Sports jokes
What is Osama bin Laden's favorite football team?
The New York Jets.
I was going to watch the origami world championships before it folded.
But it was only on paper view.
What is a Mexican's favorite sport?
Cross country.
I was playing a tennis match against a girl and said, "I will fuck you up." She said, "Try me." So that's exactly what I did, and I won by forfeit as she ended up running away crying.
What is a dry swimmer?
Not in the water...
Memes
Kobe Bryant never missed a shot.
But he nailed that mountain.
What's better than winning gold at the Paralympics?
Not being retarded.
If Shaq had a boat, he would name it "Freethrow," because he would never sink it.
Don't worry about missing a shot after yelling "Kobe". He didn't make it either.
What is Al-Qaeda's favorite football team? The New York Jets.
Why doesn't Mexico compete in the Olympics?

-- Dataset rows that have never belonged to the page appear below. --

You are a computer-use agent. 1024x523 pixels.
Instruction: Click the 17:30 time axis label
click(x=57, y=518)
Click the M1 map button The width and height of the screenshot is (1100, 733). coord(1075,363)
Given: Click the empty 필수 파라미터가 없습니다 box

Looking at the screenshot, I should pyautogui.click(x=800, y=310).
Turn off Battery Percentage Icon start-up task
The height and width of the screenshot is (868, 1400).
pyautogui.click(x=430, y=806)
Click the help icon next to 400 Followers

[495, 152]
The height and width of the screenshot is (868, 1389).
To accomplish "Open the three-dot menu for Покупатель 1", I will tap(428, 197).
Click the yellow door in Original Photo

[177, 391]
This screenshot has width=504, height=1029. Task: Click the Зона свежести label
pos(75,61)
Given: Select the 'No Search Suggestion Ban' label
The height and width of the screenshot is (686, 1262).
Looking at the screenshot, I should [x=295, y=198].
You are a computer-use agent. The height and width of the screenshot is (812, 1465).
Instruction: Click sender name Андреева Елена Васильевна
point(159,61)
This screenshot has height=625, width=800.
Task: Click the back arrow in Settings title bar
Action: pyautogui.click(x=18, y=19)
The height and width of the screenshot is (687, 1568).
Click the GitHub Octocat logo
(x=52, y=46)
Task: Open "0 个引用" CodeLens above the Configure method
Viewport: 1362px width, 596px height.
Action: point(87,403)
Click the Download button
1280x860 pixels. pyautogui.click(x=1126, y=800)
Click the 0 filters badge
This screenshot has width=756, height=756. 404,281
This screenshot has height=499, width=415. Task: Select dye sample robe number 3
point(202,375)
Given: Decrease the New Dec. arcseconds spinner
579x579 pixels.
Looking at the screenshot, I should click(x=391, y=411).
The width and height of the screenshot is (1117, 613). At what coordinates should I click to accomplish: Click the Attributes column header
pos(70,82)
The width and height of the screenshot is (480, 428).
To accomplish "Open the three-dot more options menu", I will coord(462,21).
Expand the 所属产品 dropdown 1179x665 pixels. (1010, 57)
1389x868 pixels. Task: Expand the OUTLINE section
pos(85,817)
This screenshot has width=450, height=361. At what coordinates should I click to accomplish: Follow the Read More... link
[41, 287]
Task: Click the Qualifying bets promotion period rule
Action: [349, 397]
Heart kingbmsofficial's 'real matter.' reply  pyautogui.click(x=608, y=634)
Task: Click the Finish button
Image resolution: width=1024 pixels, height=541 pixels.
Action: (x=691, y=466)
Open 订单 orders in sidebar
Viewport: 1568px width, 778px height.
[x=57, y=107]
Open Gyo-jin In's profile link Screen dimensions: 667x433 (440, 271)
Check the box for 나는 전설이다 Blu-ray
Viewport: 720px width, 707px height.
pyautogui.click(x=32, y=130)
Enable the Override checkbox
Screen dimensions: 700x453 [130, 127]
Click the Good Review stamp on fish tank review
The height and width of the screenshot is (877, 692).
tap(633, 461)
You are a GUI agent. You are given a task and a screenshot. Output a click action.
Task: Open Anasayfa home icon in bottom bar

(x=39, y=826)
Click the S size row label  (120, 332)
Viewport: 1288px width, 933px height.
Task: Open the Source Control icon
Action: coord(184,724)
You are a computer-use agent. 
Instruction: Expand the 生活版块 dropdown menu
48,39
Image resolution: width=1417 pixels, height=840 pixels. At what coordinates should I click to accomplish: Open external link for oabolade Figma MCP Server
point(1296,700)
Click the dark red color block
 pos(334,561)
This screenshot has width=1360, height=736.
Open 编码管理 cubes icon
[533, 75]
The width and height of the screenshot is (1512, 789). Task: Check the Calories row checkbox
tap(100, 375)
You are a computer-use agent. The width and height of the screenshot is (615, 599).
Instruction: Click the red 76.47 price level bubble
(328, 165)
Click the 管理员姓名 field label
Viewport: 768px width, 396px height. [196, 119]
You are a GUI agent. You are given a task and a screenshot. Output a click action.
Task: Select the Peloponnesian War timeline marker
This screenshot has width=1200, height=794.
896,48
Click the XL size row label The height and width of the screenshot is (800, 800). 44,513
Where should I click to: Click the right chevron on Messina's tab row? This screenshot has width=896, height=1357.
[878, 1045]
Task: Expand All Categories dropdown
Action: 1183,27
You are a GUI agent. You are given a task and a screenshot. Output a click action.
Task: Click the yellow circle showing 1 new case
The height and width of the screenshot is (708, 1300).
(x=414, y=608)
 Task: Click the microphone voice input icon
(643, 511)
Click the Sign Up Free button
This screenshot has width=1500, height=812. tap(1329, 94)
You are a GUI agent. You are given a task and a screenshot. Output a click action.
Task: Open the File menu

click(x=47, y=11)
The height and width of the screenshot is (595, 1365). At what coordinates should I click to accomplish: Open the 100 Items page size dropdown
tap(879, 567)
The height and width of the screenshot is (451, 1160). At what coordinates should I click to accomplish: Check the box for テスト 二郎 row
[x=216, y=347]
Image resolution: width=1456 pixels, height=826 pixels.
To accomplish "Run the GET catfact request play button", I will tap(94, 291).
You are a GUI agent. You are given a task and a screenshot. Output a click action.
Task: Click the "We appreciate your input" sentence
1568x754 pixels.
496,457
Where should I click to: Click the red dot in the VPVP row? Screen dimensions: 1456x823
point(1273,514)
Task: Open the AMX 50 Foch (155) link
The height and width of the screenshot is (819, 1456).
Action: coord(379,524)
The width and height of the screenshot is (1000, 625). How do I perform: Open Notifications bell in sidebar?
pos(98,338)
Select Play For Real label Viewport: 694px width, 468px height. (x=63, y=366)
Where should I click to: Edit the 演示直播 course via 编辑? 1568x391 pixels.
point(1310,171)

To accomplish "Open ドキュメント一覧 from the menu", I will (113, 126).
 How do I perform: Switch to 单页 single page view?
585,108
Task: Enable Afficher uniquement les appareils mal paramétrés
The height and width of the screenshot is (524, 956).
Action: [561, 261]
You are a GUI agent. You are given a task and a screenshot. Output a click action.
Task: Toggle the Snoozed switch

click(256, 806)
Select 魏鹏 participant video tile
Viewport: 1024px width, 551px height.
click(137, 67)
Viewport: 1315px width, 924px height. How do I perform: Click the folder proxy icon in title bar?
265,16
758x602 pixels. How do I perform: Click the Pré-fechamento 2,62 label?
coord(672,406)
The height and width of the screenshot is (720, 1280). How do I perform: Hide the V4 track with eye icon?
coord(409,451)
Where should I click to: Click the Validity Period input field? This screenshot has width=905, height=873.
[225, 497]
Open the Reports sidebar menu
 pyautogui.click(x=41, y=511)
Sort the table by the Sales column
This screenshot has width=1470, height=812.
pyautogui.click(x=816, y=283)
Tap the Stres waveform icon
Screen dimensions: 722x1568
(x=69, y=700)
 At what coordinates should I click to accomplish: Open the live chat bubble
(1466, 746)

Because all the Mexicans who can run, jump, and swim are in the U.S.
At baseball practice...
"Hey John, did you bring the bucket of balls?"
"No, but I got two right here."
I hit a ball with a bat, it was called animal abuse.
"Why is it that orphans only play tennis?""That's the only love they can get..."
Ball so hard! 😂🤣
What is Stephen Hawking best at in basketball?
dribbling.
Why can't orphans never run all the bases in baseball? Because they can never make it home.
I was playing football with my friends, and I got tackled and got a penalty. Suddenly, the ground started shaking, and Penaldo emerged from the mud. He took the penalty, but since it wasn't Andorra, he missed. Shame on you, Penaldo!
How do you light up a football stadium? With a football match.
Kobe jokes just don’t land well anymore.